El engaño de las razas
Pues bien, Barack Obama logró por fin la nominación demócrata para las elecciones presidenciales en los Estados Unidos. Ahora sí comenzará de veras la leyenda: un negro que aspira a la presidencia de los Estados Unidos con reales posibilidades. Nada, que los norteamericanos deben estar felices, si tomamos en cuenta lo que les gusta el melodrama. Pero toda esta tensión en torno al color de la piel de Obama no demuestra sino cuánta tontería anda aún por esas calles del mundo. La pregunta sería: ¿es Obama otra cosa que un norteamericano promedio? ¿Se le podría considerar, por ejemplo, un africano? ¿Ha sido educado como un africano? Hijo de descendiente afro y blanca, Obama es un norteamericano igual que otro cualquiera. Ha sido criado y educado en la cultura de los Estados Unidos y reacciona como tal. Por otro lado, ¿se podría considerar a Hillary Clinton un ser diferente solo porque tiene la piel un poco más clara? No hace falta ni siquiera ponerse a investigar sus ancestros para saber que en este planeta de Dios nadie es otra cosa que el resultado de un montón de cruces raciales.
Cuidado con la leyenda
Estados Unidos es un país de inmigrantes, una nación hacia la cual ha convergido una enorme migración multirracial y multinacional. No hay que extrañarse entonces de que alguien con la piel un chin más oscura se haga con la presidencia, y eso por una razón simple: no ha sido elegido por prieto, sino porque ha elaborado un discurso basado en el cambio y en la necesidad de renovar un país con graves problemas desde cualquier punto de vista. Ahora, esa enorme diversidad de los Estados Unidos lo hace un país complicado y difícil, en el cual se mueven las tendencias más encontradas. La leyenda en torno a Obama, que amigos y enemigos seguirán tejiendo, puede ser en extremo peligrosa.
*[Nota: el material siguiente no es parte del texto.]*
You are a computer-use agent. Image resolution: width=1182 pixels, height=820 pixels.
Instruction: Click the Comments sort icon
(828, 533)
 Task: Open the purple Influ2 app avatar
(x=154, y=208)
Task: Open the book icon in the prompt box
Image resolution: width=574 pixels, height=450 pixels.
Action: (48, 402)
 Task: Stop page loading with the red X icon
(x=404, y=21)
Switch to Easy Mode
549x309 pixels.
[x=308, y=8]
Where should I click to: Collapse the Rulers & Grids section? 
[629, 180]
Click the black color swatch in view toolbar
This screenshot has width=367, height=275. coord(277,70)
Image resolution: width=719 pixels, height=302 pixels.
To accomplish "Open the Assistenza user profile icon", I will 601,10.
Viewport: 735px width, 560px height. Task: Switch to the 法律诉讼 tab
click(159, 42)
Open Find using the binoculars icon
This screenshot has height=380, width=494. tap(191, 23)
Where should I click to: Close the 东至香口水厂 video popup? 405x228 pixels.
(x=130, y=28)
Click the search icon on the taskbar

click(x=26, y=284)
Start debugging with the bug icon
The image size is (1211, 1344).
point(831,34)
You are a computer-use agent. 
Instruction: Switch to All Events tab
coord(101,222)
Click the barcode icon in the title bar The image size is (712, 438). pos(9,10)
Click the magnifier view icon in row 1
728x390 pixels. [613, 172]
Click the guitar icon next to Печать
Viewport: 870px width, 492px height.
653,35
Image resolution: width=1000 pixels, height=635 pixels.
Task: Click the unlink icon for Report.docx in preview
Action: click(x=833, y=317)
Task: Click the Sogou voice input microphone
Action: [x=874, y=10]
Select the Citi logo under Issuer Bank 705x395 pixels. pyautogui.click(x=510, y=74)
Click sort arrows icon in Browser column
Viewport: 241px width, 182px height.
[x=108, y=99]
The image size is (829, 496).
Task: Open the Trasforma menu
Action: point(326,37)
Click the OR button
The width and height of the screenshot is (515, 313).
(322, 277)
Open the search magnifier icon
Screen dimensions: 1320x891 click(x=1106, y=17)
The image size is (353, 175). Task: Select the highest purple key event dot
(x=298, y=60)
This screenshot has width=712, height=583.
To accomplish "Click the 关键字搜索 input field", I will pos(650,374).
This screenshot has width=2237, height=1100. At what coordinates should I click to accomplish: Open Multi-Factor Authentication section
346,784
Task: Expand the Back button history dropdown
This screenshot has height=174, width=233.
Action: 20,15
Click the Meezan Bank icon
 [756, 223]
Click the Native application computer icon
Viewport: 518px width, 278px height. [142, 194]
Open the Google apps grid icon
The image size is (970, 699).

Basta con que asuste a un temeroso o indigne a un loco o llame la atención de alguien con deseos de hacerse notar. No olviden que en el país del Norte todo es posible, que allí matan a líderes negros y matan a presidentes que se muestran demasiado inclinados al cambio. No es casual que muchos comparen a Obama con Kennedy. Una de las razones por las cuales se dice que balearon a Kennedy fue por su voluntad de dialogar con Fidel Castro. ¿Y no dice Obama que él conversaría con los enemigos de los Estados Unidos? Por ahora yo le aconsejaría al candidato demócrata no acercarse mucho a Dallas... por si acaso.